February 26, 2013
Two notes born from a Rosettacode entry (http://rosettacode.org/wiki/Align_columns#D ), but general to deserve their own post.

This program has a bug:


import std.stdio, std.string, std.algorithm, std.range;

void main() {
    auto data =
"Given$a$txt$file$of$many$lines,$where$fields$within$a$line$
are$delineated$by$a$single$'dollar'$character,$write$a$program
that$aligns$each$column$of$fields$by$ensuring$that$words$in$each$
column$are$separated$by$at$least$one$space.
Further,$allow$for$each$word$in$a$column$to$be$either$left$
justified,$right$justified,$or$center$justified$within$its$column."
    .splitLines.map!q{ a.chomp("$").split("$") };

    int[int] maxWidths;
    foreach (line; data)
        foreach (i, word; line)
            maxWidths[i] = max(maxWidths.get(i, 0), word.length);

    foreach (just; [&leftJustify!string, &center!string,
                    &rightJustify!string])
        foreach (line; data)
            writefln("%-(%s %)", iota(line.length)
                     .map!(i => just(word, maxWidths[i], ' ')));
}



DMD gives just the error message:

test1.d(21): Error: no property 'map' for type 'Result'


Can you spot the problem?

Lately I have started to omit the () in UCFS (according to this: http://article.gmane.org/gmane.comp.lang.d.phobos/7222 ) and I am seeing several similar situations with insufficient error messages.

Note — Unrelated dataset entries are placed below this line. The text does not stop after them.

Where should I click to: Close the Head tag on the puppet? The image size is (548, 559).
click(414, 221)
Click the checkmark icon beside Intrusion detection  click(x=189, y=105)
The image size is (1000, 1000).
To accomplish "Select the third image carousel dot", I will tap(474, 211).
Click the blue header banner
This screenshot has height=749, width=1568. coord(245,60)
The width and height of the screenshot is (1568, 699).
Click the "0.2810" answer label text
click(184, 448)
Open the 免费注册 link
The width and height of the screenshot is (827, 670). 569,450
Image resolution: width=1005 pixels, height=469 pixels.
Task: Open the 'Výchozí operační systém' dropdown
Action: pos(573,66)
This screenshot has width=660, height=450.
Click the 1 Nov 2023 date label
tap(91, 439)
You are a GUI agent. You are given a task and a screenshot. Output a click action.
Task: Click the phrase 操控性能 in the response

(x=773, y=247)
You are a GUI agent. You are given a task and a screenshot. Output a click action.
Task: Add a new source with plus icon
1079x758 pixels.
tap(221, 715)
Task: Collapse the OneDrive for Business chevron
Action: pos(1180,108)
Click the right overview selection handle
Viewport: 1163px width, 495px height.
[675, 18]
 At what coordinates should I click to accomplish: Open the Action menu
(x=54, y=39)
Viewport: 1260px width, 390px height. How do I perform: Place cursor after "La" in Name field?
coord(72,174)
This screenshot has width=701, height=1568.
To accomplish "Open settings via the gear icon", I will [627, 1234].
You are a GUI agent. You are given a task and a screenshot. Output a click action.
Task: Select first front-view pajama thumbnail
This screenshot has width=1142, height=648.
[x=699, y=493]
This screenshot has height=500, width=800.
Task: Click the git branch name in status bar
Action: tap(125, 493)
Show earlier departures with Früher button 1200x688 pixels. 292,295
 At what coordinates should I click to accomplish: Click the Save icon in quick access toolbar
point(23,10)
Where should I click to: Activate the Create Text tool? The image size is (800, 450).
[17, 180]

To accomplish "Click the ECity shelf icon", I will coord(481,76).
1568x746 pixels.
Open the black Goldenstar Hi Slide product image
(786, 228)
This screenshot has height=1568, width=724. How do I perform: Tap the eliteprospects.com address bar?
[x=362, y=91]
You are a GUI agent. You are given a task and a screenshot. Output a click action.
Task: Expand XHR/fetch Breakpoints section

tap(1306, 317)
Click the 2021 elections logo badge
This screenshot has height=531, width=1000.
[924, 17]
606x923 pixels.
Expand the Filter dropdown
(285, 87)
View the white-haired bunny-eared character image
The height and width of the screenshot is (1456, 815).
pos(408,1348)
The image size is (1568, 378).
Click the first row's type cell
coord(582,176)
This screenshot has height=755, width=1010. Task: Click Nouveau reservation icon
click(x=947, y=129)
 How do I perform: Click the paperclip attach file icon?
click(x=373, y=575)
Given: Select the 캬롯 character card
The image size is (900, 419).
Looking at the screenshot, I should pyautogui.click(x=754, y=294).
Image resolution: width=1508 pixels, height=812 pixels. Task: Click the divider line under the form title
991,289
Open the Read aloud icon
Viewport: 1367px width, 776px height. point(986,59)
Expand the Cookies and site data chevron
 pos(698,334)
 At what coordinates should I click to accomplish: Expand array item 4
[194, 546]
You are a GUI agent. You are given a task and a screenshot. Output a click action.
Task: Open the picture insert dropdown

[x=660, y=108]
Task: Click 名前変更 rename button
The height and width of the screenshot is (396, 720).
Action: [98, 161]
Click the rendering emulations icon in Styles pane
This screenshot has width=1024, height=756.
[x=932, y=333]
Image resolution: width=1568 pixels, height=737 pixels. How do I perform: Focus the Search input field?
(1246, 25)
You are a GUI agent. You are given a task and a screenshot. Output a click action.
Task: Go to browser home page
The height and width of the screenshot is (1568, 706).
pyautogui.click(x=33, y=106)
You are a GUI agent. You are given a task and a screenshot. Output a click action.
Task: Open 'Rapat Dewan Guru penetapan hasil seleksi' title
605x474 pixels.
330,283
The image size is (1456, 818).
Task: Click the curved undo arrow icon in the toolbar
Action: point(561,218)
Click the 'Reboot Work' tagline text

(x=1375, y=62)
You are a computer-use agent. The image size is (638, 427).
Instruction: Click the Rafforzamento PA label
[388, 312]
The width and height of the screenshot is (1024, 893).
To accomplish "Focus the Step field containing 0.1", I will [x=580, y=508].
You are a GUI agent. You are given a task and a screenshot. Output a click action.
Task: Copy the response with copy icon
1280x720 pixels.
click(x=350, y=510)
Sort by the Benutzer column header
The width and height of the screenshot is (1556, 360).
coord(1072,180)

Is it possible for DMD to improve its error messages in similar situations?

- - - - - - - - - - - - - - - - -

This program is derived from another buggy version of same code:


import std.stdio, std.algorithm, std.typetuple, std.range;

void main() {
    auto items = [[10, 20], [30]];

    foreach (_; 0 .. 2) {
        foreach (sub; items) {
            iota(sub.length)
            .map!((i){ writeln(sub); return 0; })
            .array();
        }
    }

    writeln();

    foreach (_; TypeTuple!(0, 1)) {
        foreach (sub; items) {
            iota(sub.length)
            .map!((i){ writeln(sub); return 0; })
            .array();
        }
    }
}


Its output:

[10, 20]
[10, 20]
[30]
[10, 20]
[10, 20]
[30]

[10, 20]
[10, 20]
[30]
[30]
[30]
[30]


Can you guess why the output of the two foreach(_) is different?